* What is needed
Report back every line below that carries the word "chevron".

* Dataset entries
┌──
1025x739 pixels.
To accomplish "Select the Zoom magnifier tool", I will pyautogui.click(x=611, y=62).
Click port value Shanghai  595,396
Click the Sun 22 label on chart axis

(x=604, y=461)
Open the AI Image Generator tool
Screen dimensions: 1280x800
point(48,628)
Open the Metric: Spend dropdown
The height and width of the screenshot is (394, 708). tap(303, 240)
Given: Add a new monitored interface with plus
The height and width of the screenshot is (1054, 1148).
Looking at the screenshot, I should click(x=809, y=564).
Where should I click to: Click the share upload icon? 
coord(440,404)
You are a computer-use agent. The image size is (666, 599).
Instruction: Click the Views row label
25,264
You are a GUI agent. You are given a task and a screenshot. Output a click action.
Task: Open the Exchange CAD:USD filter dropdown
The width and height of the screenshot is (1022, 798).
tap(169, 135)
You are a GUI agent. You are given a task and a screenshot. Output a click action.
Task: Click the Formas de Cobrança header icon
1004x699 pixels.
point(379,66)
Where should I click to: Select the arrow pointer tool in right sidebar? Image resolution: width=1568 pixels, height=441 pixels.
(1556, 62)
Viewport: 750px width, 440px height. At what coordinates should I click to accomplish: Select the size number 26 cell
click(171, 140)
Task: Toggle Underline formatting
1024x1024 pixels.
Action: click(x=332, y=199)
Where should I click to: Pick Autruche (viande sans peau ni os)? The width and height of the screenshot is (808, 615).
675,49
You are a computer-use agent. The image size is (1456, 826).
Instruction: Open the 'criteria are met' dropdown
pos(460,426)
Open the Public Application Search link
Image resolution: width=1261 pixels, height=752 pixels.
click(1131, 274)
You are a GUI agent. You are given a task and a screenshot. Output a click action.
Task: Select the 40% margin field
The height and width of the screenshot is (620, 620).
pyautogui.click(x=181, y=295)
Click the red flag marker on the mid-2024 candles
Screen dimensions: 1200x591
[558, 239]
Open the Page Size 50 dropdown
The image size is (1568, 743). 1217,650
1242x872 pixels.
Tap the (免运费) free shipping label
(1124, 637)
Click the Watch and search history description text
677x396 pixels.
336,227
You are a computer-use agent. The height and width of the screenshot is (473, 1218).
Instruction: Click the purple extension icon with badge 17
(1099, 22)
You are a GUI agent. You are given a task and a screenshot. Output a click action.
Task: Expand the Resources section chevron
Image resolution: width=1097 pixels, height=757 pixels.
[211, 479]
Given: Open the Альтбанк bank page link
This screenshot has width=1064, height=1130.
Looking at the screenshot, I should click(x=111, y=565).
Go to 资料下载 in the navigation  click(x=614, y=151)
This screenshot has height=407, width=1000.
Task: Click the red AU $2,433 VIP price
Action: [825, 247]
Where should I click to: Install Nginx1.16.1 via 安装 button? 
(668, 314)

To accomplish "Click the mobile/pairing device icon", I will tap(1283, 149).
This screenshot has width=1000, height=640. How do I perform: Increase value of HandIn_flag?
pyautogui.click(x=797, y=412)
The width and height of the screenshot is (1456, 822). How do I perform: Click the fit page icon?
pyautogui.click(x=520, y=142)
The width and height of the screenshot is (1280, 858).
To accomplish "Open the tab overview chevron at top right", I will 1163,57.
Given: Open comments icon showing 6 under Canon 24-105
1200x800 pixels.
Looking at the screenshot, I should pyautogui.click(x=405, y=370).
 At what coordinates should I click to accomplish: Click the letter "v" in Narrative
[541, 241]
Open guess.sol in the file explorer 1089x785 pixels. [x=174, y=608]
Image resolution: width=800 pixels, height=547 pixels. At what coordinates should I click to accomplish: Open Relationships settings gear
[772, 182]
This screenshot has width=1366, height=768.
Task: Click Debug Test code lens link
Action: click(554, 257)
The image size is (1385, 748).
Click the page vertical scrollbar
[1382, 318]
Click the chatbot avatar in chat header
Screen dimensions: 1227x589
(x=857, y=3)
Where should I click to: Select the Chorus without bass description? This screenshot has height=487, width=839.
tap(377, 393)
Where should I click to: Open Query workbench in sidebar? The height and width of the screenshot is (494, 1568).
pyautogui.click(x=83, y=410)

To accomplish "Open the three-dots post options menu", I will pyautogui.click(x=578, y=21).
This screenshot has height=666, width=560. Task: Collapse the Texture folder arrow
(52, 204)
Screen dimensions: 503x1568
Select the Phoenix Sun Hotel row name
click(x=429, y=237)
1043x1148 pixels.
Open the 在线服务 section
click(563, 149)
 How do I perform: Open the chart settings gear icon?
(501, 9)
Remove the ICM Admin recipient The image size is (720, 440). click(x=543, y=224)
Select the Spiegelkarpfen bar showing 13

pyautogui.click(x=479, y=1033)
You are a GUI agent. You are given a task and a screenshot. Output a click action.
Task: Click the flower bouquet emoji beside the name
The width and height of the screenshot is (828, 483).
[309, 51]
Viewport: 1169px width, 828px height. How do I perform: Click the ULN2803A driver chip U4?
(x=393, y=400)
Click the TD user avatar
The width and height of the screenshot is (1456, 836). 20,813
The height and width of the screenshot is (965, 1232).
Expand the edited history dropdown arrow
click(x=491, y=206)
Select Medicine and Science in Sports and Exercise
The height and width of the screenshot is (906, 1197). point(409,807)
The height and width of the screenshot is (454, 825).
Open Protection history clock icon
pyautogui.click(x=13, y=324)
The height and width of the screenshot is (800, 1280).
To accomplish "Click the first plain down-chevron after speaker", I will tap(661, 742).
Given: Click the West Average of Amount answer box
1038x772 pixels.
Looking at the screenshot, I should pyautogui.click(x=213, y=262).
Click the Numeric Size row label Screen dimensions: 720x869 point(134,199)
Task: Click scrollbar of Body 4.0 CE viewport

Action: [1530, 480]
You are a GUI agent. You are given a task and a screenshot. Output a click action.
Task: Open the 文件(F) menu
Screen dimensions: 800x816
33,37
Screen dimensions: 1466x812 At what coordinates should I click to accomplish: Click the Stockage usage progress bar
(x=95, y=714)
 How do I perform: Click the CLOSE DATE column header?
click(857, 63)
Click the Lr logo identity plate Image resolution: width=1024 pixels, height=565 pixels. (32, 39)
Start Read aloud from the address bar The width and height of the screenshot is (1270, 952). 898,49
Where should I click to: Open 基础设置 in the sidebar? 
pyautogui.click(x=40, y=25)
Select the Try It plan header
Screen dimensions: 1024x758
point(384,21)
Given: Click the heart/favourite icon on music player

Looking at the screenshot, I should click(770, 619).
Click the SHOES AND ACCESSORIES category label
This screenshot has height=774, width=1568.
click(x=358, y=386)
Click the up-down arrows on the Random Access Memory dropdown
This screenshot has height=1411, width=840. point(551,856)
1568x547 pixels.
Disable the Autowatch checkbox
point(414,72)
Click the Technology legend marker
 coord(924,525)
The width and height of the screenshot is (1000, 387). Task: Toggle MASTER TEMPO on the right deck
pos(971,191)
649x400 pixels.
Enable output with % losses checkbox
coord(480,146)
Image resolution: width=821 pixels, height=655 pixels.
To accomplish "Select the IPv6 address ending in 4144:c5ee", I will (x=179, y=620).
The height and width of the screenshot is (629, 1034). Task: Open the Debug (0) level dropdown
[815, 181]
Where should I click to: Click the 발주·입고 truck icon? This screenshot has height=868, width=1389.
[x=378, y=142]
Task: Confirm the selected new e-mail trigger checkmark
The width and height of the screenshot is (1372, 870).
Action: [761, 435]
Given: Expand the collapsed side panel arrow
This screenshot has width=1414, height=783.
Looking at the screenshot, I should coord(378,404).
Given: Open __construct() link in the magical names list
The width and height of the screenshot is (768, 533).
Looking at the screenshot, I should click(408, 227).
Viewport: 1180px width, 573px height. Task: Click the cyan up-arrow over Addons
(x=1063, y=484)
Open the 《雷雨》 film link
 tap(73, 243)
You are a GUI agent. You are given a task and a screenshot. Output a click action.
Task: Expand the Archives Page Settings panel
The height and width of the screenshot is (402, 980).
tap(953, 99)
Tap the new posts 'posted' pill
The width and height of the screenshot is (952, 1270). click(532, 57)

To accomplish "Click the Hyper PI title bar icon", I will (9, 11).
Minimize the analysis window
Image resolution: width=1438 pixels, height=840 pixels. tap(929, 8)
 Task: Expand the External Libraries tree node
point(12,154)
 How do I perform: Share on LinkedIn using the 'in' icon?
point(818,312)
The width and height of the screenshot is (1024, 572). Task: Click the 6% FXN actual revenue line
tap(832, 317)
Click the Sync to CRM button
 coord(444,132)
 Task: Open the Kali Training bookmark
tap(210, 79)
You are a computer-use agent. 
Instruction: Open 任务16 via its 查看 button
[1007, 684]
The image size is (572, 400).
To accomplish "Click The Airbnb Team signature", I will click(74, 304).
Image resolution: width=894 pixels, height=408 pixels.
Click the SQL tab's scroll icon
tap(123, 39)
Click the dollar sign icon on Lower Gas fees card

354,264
└──
* Exercise solution
Task: Expand the Resources section chevron
To accomplish "Open the tab overview chevron at top right", I will 1163,57.
To accomplish "Click the first plain down-chevron after speaker", I will tap(661, 742).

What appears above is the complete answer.